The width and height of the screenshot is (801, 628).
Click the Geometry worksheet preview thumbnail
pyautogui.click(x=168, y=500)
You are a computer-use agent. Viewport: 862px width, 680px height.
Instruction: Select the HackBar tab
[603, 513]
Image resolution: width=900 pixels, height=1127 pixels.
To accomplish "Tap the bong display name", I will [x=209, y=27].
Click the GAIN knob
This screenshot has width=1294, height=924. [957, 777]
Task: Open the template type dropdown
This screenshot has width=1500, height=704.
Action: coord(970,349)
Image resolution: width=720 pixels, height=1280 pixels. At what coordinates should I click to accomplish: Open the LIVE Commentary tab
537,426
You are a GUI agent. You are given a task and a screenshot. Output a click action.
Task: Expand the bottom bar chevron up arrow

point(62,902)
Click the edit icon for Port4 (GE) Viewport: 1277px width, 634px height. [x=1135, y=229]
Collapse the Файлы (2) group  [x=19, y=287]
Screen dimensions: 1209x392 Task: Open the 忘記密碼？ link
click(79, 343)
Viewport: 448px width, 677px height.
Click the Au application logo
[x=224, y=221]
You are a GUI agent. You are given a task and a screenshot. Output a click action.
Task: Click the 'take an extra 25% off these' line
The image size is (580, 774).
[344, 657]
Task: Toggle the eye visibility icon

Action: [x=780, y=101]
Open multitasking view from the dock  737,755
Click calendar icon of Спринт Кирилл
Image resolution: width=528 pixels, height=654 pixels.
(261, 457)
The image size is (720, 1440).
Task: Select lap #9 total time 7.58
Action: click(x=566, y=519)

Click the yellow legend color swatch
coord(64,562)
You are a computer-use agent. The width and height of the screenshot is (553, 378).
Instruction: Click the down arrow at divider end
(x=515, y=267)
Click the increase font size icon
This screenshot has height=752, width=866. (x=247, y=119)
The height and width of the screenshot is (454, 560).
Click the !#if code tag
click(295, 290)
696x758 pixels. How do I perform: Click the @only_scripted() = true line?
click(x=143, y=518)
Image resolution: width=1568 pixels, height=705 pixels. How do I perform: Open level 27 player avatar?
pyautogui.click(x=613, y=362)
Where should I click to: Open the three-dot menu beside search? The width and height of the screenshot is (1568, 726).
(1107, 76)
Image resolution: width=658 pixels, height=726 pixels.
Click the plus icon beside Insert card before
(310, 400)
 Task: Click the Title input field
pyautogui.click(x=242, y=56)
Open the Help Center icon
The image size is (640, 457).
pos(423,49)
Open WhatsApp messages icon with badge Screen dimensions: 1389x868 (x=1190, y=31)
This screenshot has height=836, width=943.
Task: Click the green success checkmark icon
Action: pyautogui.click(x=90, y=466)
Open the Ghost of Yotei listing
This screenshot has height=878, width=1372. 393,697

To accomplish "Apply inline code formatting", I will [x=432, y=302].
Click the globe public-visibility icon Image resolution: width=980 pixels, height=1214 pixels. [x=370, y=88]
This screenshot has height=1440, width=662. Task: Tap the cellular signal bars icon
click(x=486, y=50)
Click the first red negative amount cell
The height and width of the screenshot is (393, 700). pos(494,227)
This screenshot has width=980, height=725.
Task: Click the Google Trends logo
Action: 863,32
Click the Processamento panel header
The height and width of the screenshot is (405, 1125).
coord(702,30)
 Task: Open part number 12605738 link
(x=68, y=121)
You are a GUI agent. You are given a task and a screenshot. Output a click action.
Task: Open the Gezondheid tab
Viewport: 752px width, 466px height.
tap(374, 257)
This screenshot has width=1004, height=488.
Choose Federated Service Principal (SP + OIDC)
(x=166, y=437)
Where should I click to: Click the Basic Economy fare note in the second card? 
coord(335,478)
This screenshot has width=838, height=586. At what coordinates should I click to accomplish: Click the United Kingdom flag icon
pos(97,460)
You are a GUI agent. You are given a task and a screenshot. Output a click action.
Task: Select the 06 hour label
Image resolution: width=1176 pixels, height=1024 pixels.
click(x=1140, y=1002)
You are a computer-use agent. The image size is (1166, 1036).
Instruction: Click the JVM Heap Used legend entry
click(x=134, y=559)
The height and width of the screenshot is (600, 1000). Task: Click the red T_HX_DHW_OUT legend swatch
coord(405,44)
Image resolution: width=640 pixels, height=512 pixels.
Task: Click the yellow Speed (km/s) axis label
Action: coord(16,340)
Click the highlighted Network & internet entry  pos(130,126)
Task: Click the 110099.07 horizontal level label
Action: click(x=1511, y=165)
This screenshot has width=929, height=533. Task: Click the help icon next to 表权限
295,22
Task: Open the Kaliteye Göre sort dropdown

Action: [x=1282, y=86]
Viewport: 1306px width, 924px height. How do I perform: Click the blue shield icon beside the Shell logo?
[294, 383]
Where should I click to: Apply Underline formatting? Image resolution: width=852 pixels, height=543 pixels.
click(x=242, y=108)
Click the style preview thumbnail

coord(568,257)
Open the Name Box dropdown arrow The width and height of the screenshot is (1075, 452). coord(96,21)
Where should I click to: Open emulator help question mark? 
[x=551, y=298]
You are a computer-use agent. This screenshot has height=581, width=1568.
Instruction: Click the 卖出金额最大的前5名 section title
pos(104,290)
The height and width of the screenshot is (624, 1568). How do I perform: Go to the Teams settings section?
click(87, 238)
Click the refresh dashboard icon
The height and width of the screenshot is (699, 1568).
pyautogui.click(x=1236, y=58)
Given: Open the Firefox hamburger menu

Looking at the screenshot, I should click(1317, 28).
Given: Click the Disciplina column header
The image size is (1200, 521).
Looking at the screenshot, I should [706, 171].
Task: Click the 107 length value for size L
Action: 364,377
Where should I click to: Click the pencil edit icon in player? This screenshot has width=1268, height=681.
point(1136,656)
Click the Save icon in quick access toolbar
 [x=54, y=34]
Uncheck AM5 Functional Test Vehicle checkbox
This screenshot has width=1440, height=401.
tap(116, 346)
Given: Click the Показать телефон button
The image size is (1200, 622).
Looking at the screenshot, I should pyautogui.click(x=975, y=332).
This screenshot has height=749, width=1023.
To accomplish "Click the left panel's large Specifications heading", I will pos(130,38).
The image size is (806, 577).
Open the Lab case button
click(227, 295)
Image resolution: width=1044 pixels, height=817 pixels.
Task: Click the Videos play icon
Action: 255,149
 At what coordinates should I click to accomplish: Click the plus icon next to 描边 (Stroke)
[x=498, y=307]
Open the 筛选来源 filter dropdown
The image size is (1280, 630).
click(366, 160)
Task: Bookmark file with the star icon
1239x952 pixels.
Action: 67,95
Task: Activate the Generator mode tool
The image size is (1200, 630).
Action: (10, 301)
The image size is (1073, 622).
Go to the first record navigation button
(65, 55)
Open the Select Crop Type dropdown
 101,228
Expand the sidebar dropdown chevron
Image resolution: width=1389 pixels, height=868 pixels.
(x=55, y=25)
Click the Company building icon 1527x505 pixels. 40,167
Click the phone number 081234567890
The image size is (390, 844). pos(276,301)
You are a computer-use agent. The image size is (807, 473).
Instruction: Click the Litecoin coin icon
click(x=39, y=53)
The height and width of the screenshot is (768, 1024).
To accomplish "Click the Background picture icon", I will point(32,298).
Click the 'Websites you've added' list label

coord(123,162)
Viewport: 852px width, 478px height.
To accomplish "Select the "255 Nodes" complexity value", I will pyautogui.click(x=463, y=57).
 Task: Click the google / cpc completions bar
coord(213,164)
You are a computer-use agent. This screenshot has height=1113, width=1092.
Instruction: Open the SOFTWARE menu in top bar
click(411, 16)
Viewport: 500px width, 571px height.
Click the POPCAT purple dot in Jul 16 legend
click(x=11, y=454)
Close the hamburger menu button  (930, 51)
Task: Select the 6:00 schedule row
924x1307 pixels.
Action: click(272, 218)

-- -- --

EXERCISE:
Convert all the records above into a Markdown table with two columns, Row and Line. Give each non-blank line its own row, numbered in sequence, and drop any empty lines.

FINAL ANSWER:
| Row | Line |
|---|---|
| 1 | The width and height of the screenshot is (801, 628). |
| 2 | Click the Geometry worksheet preview thumbnail |
| 3 | pyautogui.click(x=168, y=500) |
| 4 | You are a computer-use agent. Viewport: 862px width, 680px height. |
| 5 | Instruction: Select the HackBar tab |
| 6 | [603, 513] |
| 7 | Image resolution: width=900 pixels, height=1127 pixels. |
| 8 | To accomplish "Tap the bong display name", I will [x=209, y=27]. |
| 9 | Click the GAIN knob |
| 10 | This screenshot has width=1294, height=924. [957, 777] |
| 11 | Task: Open the template type dropdown |
| 12 | This screenshot has width=1500, height=704. |
| 13 | Action: coord(970,349) |
| 14 | Image resolution: width=720 pixels, height=1280 pixels. At what coordinates should I click to accomplish: Open the LIVE Commentary tab |
| 15 | 537,426 |
| 16 | You are a GUI agent. You are given a task and a screenshot. Output a click action. |
| 17 | Task: Expand the bottom bar chevron up arrow |
| 18 | point(62,902) |
| 19 | Click the edit icon for Port4 (GE) Viewport: 1277px width, 634px height. [x=1135, y=229] |
| 20 | Collapse the Файлы (2) group  [x=19, y=287] |
| 21 | Screen dimensions: 1209x392 Task: Open the 忘記密碼？ link |
| 22 | click(79, 343) |
| 23 | Viewport: 448px width, 677px height. |
| 24 | Click the Au application logo |
| 25 | [x=224, y=221] |
| 26 | You are a GUI agent. You are given a task and a screenshot. Output a click action. |
| 27 | Task: Click the 'take an extra 25% off these' line |
| 28 | The image size is (580, 774). |
| 29 | [344, 657] |
| 30 | Task: Toggle the eye visibility icon |
| 31 | Action: [x=780, y=101] |
| 32 | Open multitasking view from the dock  737,755 |
| 33 | Click calendar icon of Спринт Кирилл |
| 34 | Image resolution: width=528 pixels, height=654 pixels. |
| 35 | (261, 457) |
| 36 | The image size is (720, 1440). |
| 37 | Task: Select lap #9 total time 7.58 |
| 38 | Action: click(x=566, y=519) |
| 39 | Click the yellow legend color swatch |
| 40 | coord(64,562) |
| 41 | You are a computer-use agent. The width and height of the screenshot is (553, 378). |
| 42 | Instruction: Click the down arrow at divider end |
| 43 | (x=515, y=267) |
| 44 | Click the increase font size icon |
| 45 | This screenshot has height=752, width=866. (x=247, y=119) |
| 46 | The height and width of the screenshot is (454, 560). |
| 47 | Click the !#if code tag |
| 48 | click(295, 290) |
| 49 | 696x758 pixels. How do I perform: Click the @only_scripted() = true line? |
| 50 | click(x=143, y=518) |
| 51 | Image resolution: width=1568 pixels, height=705 pixels. How do I perform: Open level 27 player avatar? |
| 52 | pyautogui.click(x=613, y=362) |
| 53 | Where should I click to: Open the three-dot menu beside search? The width and height of the screenshot is (1568, 726). |
| 54 | (1107, 76) |
| 55 | Image resolution: width=658 pixels, height=726 pixels. |
| 56 | Click the plus icon beside Insert card before |
| 57 | (310, 400) |
| 58 |  Task: Click the Title input field |
| 59 | pyautogui.click(x=242, y=56) |
| 60 | Open the Help Center icon |
| 61 | The image size is (640, 457). |
| 62 | pos(423,49) |
| 63 | Open WhatsApp messages icon with badge Screen dimensions: 1389x868 (x=1190, y=31) |
| 64 | This screenshot has height=836, width=943. |
| 65 | Task: Click the green success checkmark icon |
| 66 | Action: pyautogui.click(x=90, y=466) |
| 67 | Open the Ghost of Yotei listing |
| 68 | This screenshot has height=878, width=1372. 393,697 |
| 69 | To accomplish "Apply inline code formatting", I will [x=432, y=302]. |
| 70 | Click the globe public-visibility icon Image resolution: width=980 pixels, height=1214 pixels. [x=370, y=88] |
| 71 | This screenshot has height=1440, width=662. Task: Tap the cellular signal bars icon |
| 72 | click(x=486, y=50) |
| 73 | Click the first red negative amount cell |
| 74 | The height and width of the screenshot is (393, 700). pos(494,227) |
| 75 | This screenshot has width=980, height=725. |
| 76 | Task: Click the Google Trends logo |
| 77 | Action: 863,32 |
| 78 | Click the Processamento panel header |
| 79 | The height and width of the screenshot is (405, 1125). |
| 80 | coord(702,30) |
| 81 |  Task: Open part number 12605738 link |
| 82 | (x=68, y=121) |
| 83 | You are a GUI agent. You are given a task and a screenshot. Output a click action. |
| 84 | Task: Open the Gezondheid tab |
| 85 | Viewport: 752px width, 466px height. |
| 86 | tap(374, 257) |
| 87 | This screenshot has width=1004, height=488. |
| 88 | Choose Federated Service Principal (SP + OIDC) |
| 89 | (x=166, y=437) |
| 90 | Where should I click to: Click the Basic Economy fare note in the second card?  |
| 91 | coord(335,478) |
| 92 | This screenshot has width=838, height=586. At what coordinates should I click to accomplish: Click the United Kingdom flag icon |
| 93 | pos(97,460) |
| 94 | You are a GUI agent. You are given a task and a screenshot. Output a click action. |
| 95 | Task: Select the 06 hour label |
| 96 | Image resolution: width=1176 pixels, height=1024 pixels. |
| 97 | click(x=1140, y=1002) |
| 98 | You are a computer-use agent. The image size is (1166, 1036). |
| 99 | Instruction: Click the JVM Heap Used legend entry |
| 100 | click(x=134, y=559) |
| 101 | The height and width of the screenshot is (600, 1000). Task: Click the red T_HX_DHW_OUT legend swatch |
| 102 | coord(405,44) |
| 103 | Image resolution: width=640 pixels, height=512 pixels. |
| 104 | Task: Click the yellow Speed (km/s) axis label |
| 105 | Action: coord(16,340) |
| 106 | Click the highlighted Network & internet entry  pos(130,126) |
| 107 | Task: Click the 110099.07 horizontal level label |
| 108 | Action: click(x=1511, y=165) |
| 109 | This screenshot has width=929, height=533. Task: Click the help icon next to 表权限 |
| 110 | 295,22 |
| 111 | Task: Open the Kaliteye Göre sort dropdown |
| 112 | Action: [x=1282, y=86] |
| 113 | Viewport: 1306px width, 924px height. How do I perform: Click the blue shield icon beside the Shell logo? |
| 114 | [294, 383] |
| 115 | Where should I click to: Apply Underline formatting? Image resolution: width=852 pixels, height=543 pixels. |
| 116 | click(x=242, y=108) |
| 117 | Click the style preview thumbnail |
| 118 | coord(568,257) |
| 119 | Open the Name Box dropdown arrow The width and height of the screenshot is (1075, 452). coord(96,21) |
| 120 | Where should I click to: Open emulator help question mark?  |
| 121 | [x=551, y=298] |
| 122 | You are a computer-use agent. This screenshot has height=581, width=1568. |
| 123 | Instruction: Click the 卖出金额最大的前5名 section title |
| 124 | pos(104,290) |
| 125 | The height and width of the screenshot is (624, 1568). How do I perform: Go to the Teams settings section? |
| 126 | click(87, 238) |
| 127 | Click the refresh dashboard icon |
| 128 | The height and width of the screenshot is (699, 1568). |
| 129 | pyautogui.click(x=1236, y=58) |
| 130 | Given: Open the Firefox hamburger menu |
| 131 | Looking at the screenshot, I should click(1317, 28). |
| 132 | Given: Click the Disciplina column header |
| 133 | The image size is (1200, 521). |
| 134 | Looking at the screenshot, I should [706, 171]. |
| 135 | Task: Click the 107 length value for size L |
| 136 | Action: 364,377 |
| 137 | Where should I click to: Click the pencil edit icon in player? This screenshot has width=1268, height=681. |
| 138 | point(1136,656) |
| 139 | Click the Save icon in quick access toolbar |
| 140 |  [x=54, y=34] |
| 141 | Uncheck AM5 Functional Test Vehicle checkbox |
| 142 | This screenshot has width=1440, height=401. |
| 143 | tap(116, 346) |
| 144 | Given: Click the Показать телефон button |
| 145 | The image size is (1200, 622). |
| 146 | Looking at the screenshot, I should pyautogui.click(x=975, y=332). |
| 147 | This screenshot has height=749, width=1023. |
| 148 | To accomplish "Click the left panel's large Specifications heading", I will pos(130,38). |
| 149 | The image size is (806, 577). |
| 150 | Open the Lab case button |
| 151 | click(227, 295) |
| 152 | Image resolution: width=1044 pixels, height=817 pixels. |
| 153 | Task: Click the Videos play icon |
| 154 | Action: 255,149 |
| 155 |  At what coordinates should I click to accomplish: Click the plus icon next to 描边 (Stroke) |
| 156 | [x=498, y=307] |
| 157 | Open the 筛选来源 filter dropdown |
| 158 | The image size is (1280, 630). |
| 159 | click(366, 160) |
| 160 | Task: Bookmark file with the star icon |
| 161 | 1239x952 pixels. |
| 162 | Action: 67,95 |
| 163 | Task: Activate the Generator mode tool |
| 164 | The image size is (1200, 630). |
| 165 | Action: (10, 301) |
| 166 | The image size is (1073, 622). |
| 167 | Go to the first record navigation button |
| 168 | (65, 55) |
| 169 | Open the Select Crop Type dropdown |
| 170 |  101,228 |
| 171 | Expand the sidebar dropdown chevron |
| 172 | Image resolution: width=1389 pixels, height=868 pixels. |
| 173 | (x=55, y=25) |
| 174 | Click the Company building icon 1527x505 pixels. 40,167 |
| 175 | Click the phone number 081234567890 |
| 176 | The image size is (390, 844). pos(276,301) |
| 177 | You are a computer-use agent. The image size is (807, 473). |
| 178 | Instruction: Click the Litecoin coin icon |
| 179 | click(x=39, y=53) |
| 180 | The height and width of the screenshot is (768, 1024). |
| 181 | To accomplish "Click the Background picture icon", I will point(32,298). |
| 182 | Click the 'Websites you've added' list label |
| 183 | coord(123,162) |
| 184 | Viewport: 852px width, 478px height. |
| 185 | To accomplish "Select the "255 Nodes" complexity value", I will pyautogui.click(x=463, y=57). |
| 186 |  Task: Click the google / cpc completions bar |
| 187 | coord(213,164) |
| 188 | You are a computer-use agent. This screenshot has height=1113, width=1092. |
| 189 | Instruction: Open the SOFTWARE menu in top bar |
| 190 | click(411, 16) |
| 191 | Viewport: 500px width, 571px height. |
| 192 | Click the POPCAT purple dot in Jul 16 legend |
| 193 | click(x=11, y=454) |
| 194 | Close the hamburger menu button  (930, 51) |
| 195 | Task: Select the 6:00 schedule row |
| 196 | 924x1307 pixels. |
| 197 | Action: click(272, 218) |